Made up of five movements, each inspired by a different piece of art, the work runs 20 minutes long. The length is a rarity for the composer—she’s used to writing long-form pieces, and writing a work in honor of someone is a first, she adds. Regardless of the circumstances, composing for full orchestra is feat, she says with a laugh, “and every time it feels like starting from the beginning again.”

Clyne likens writing orchestral music akin to painting sounds like an artist. “It’s quite a visual approach,” she says. “Incorporating different colors of the instruments, moving to cello or driving the violins so one is playing the material and the other is playing the same material, but on the bridge so it gives it more of a glitter to the sound. There’s more of a layering of different colors.”

The world premiere on May 8 brings nerves with it, Clyne admits. “It’s quite exciting—you’re trying something new and not quite sure how something might work,” she says. “It’s a little bit of a guessing game but based on knowledge, as well. It’s exciting and nerve-wracking because you spend months in a solitary place constantly just imaging what it’s going to sound like. You go from this solitary place with your imagination to a place with suddenly 100 musicians.”

A self-described “rusty cellist,” Clyne says she often feels most comfortable writing for the string section because she has “a sense of the physicality of how it is to play.”

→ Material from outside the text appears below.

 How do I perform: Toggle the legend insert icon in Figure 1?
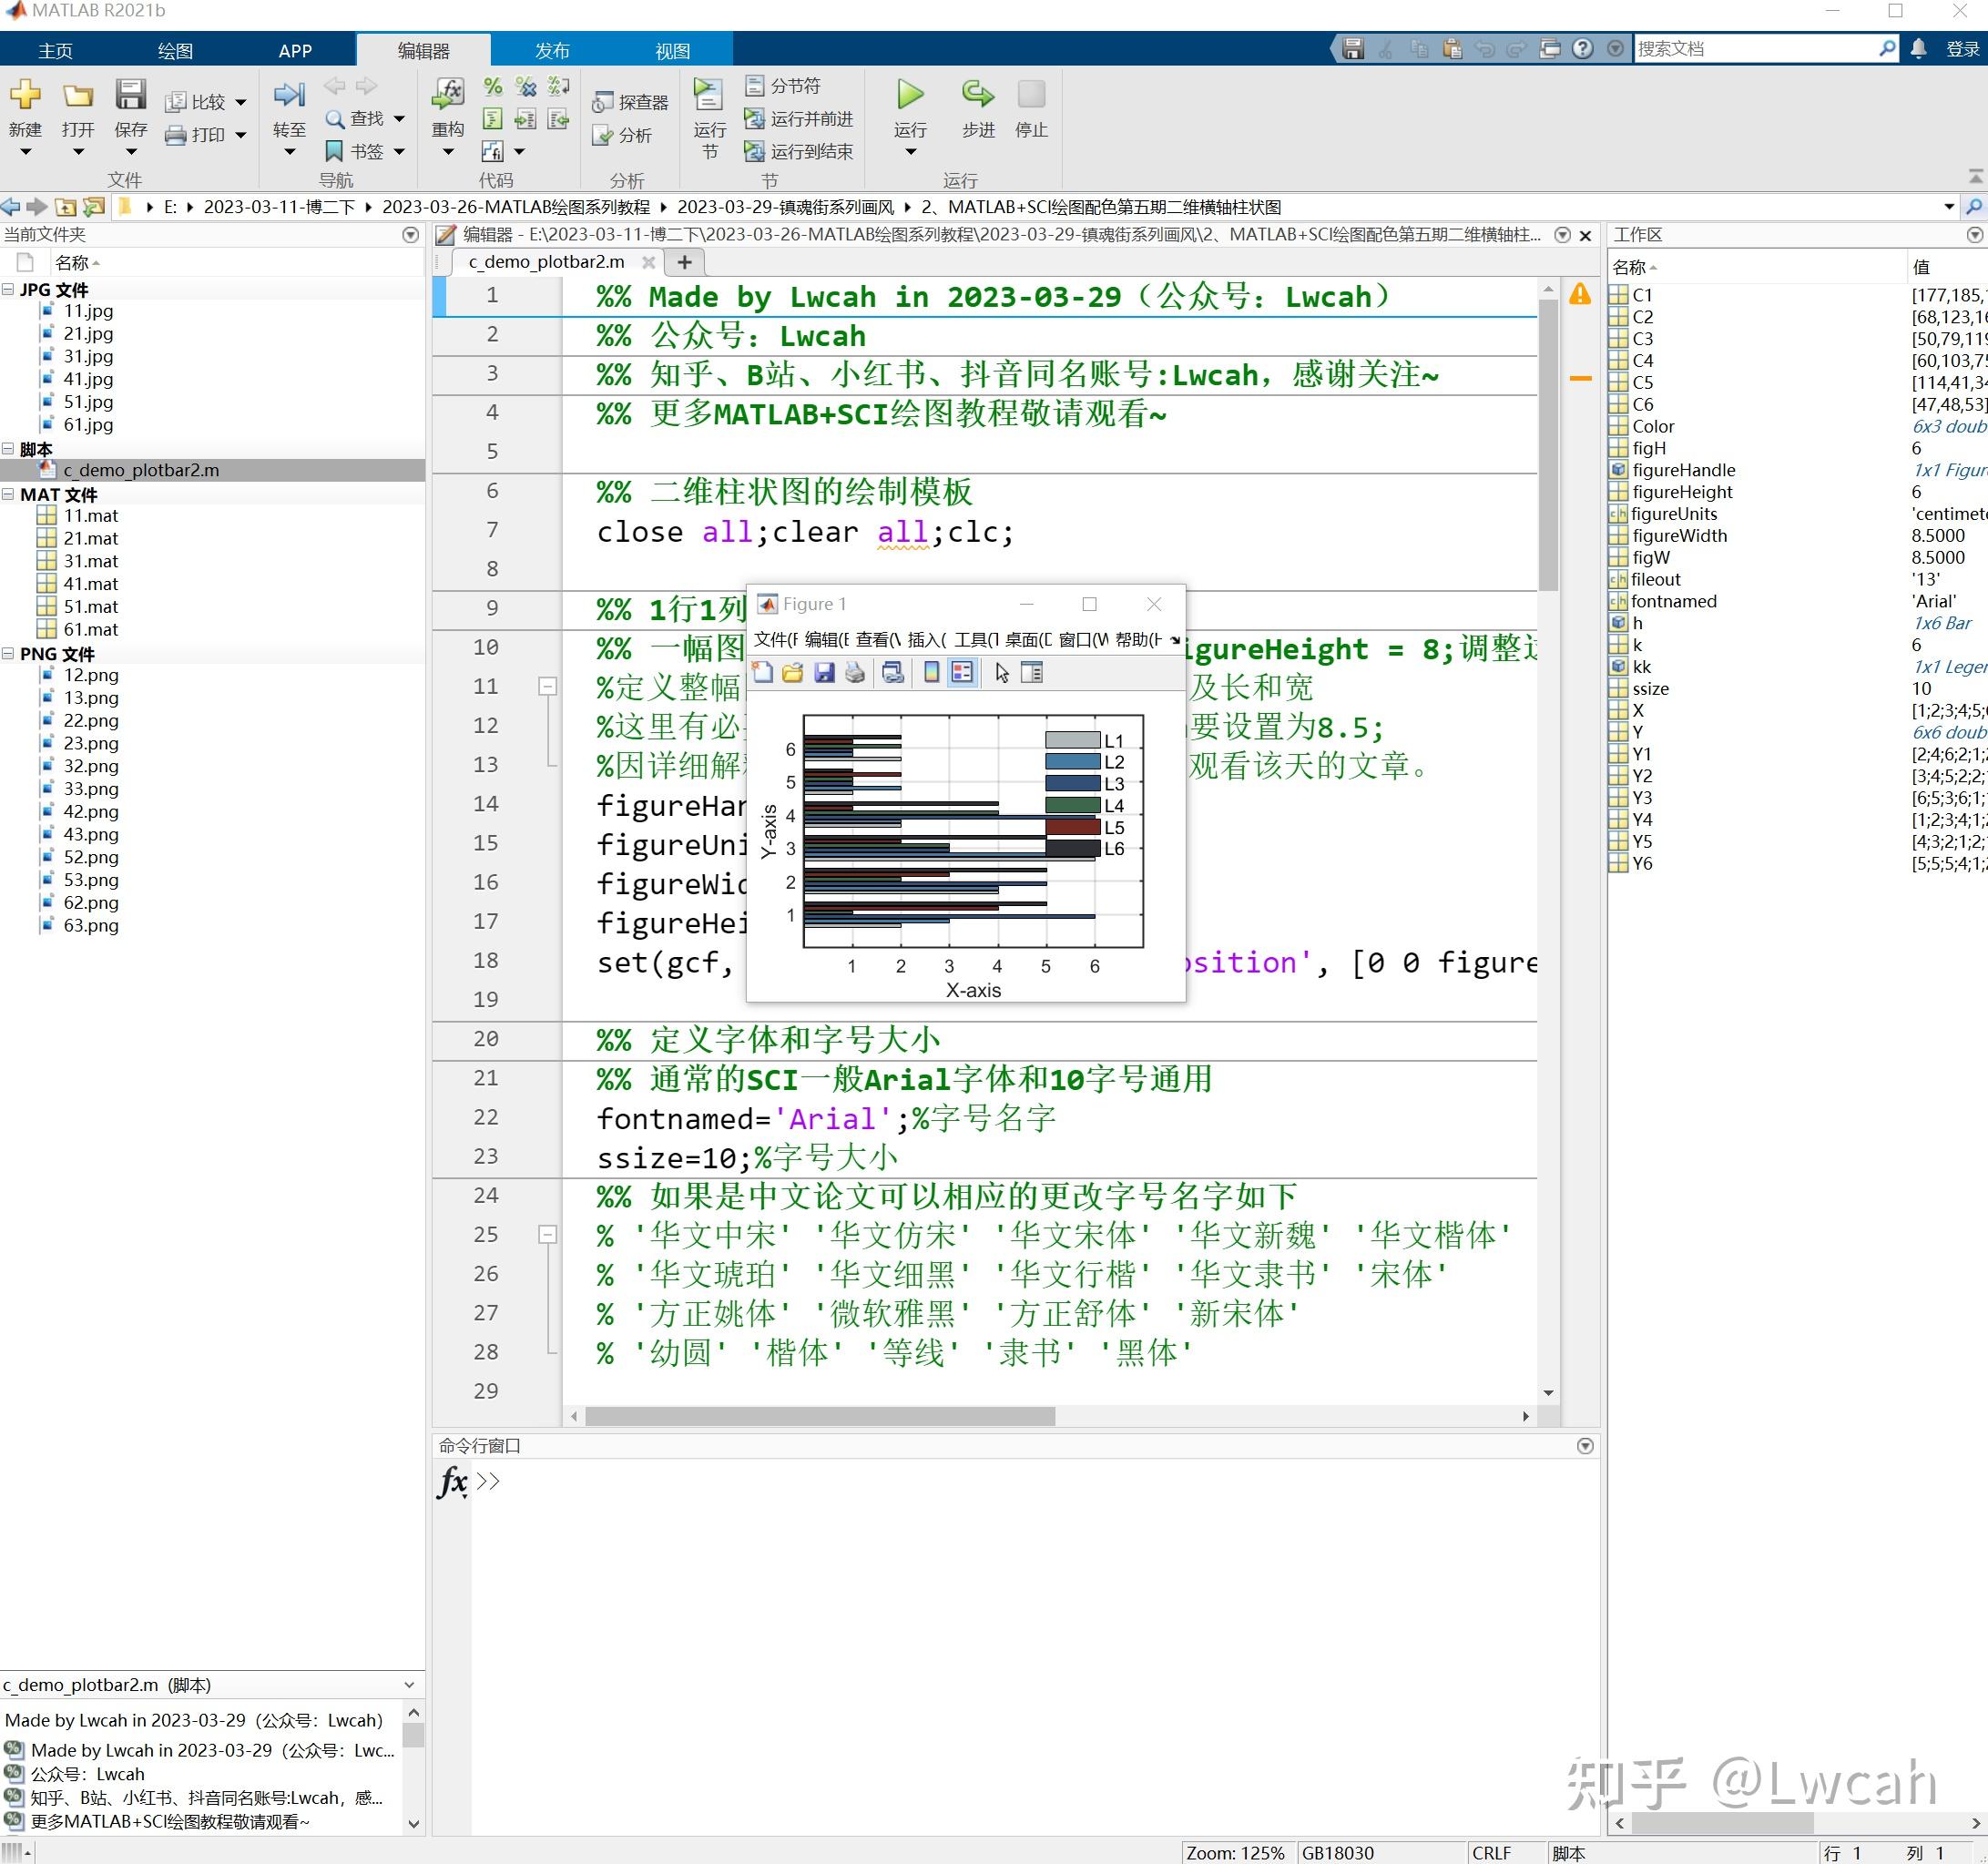coord(963,672)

Clyne’s residency is comprised of three visits at the BSO—the first, in September 2015, included the East Coast premiere of her work Masquerade conducted by Marin Alsop, and her second focused on education outreach with Baltimore City students, which she names as a core component of the residency. She’s working with OrchKids, a year-round BSO program offered during and after school to “create social change and nurture promising futures for youth in Baltimore City neighborhoods,” its website reads.

“That’s been a huge part of the residency—education and change is really at the heart of the orchestra,” she says. “It’s been really interesting to see the commitment behind it, not just a drop in and leave, but to really see and work with the kids, and all of the different aspects like discipline and commitment that music can give you.”